One hundred years ago, during the first week of January, Rosewood, a thriving Black community, just south of Gainesville, FL, was burned to the ground by a racist mob. At least eight people were killed, including six Black people. These are only the recorded numbers on file to date, with some estimates being much higher.
The Rosewood Massacre began in a similar fashion as other racist, mob violence that preceded and followed the Rosewood killings, from the Tulsa Race Massacre to the killing of Emmett Till: with claims that a white woman was assaulted.
“A White woman from the nearby town of Sumner claimed she was assaulted by a Black man,” CNN notes. People in Sumner, a predominantly White town, were outraged and “began searching for the alleged and unidentified man, turning into a violent mob that lasted for a week.
“The destruction of Rosewood entailed the systematic razing of the entire town. Every African American structure was burned and the town’s Black residents violently displaced, forced to flee and never return,” historian Edward González-Tennant writes.

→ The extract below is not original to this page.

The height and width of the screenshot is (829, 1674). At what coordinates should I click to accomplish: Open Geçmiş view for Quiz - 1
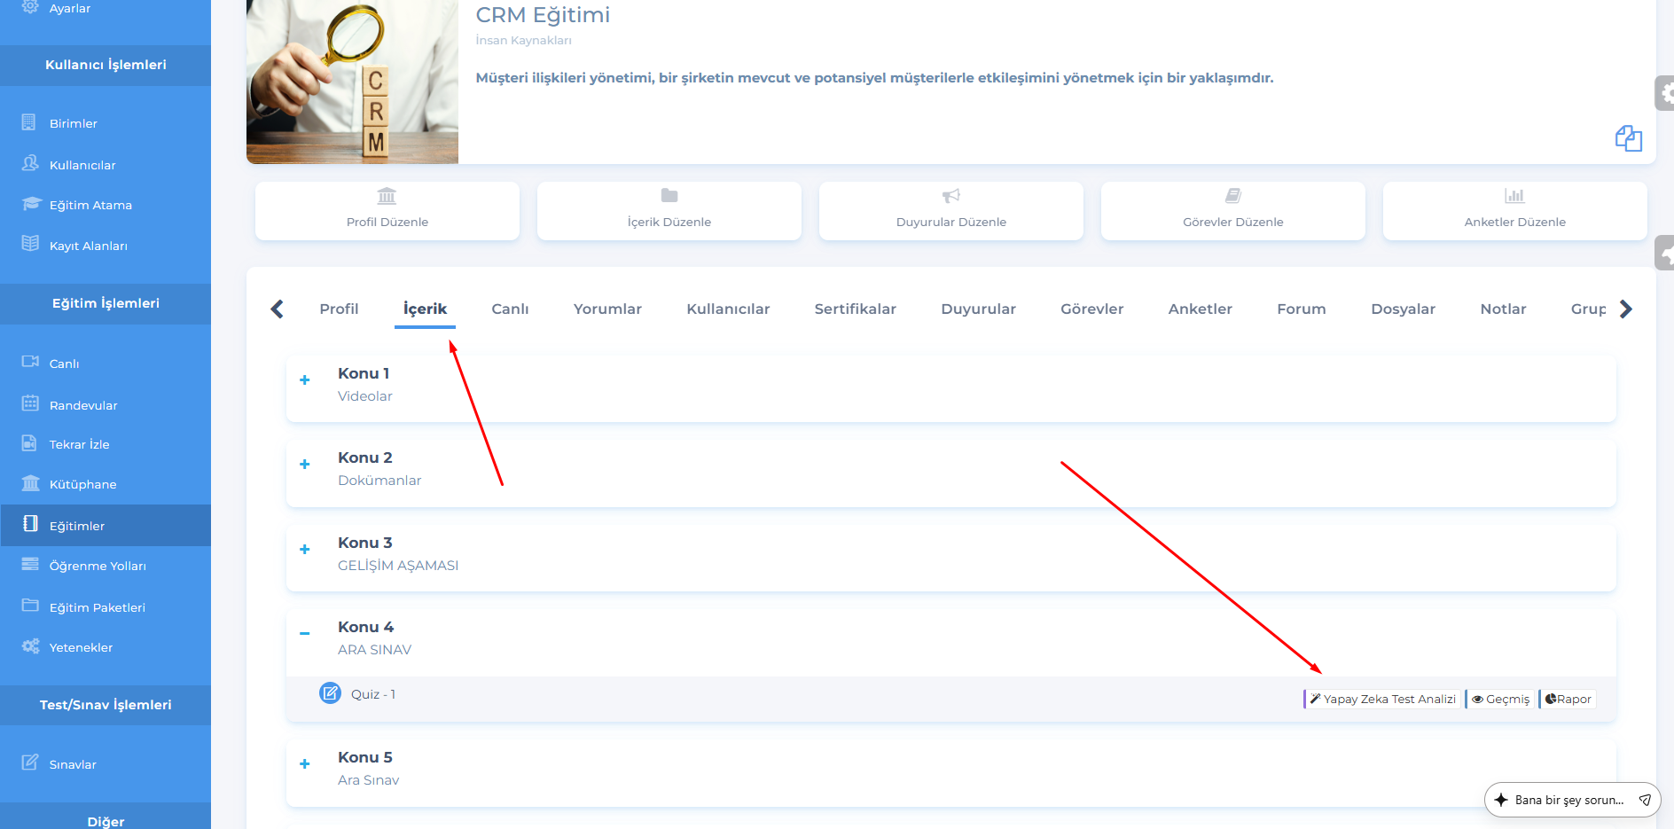(x=1500, y=700)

Today, all that remains at Rosewood is “a cast aluminum historical marker.”
Unfortunately, history was almost erased as this devastating tragedy was unbeknownst to many for nearly six decades. This all changed in 1994 when “a small group of living witnesses, aided by their media-savvy descendants and a powerful law firm, persuaded the Florida state legislature to award direct cash payments to nine survivors of the event. Descendants of those survivors also received money, in the form of small cash sums and college scholarships,” Time Magazine reports.
“Though politicians carefully avoided using the term reparations, the legislation represented the first time in modern U.S. history that a government not only acknowledged its role in the centuries of systemic racism, violence and economic harm toward African Americans, but also compensated them for it.”
In 1994, then-Florida Gov. Lawton Chiles signed Florida House Bill 591, sponsored by then state Rep. Al Lawson, into law. The bill is considered a model for reparations for Black Americans.
The legislation said local and state officials were aware of the conflict in Rosewood “and had sufficient time and opportunity to act to prevent the tragedy, and nonetheless failed to act to prevent the tragedy; an entire town was destroyed and its residents killed or fled, never to return.”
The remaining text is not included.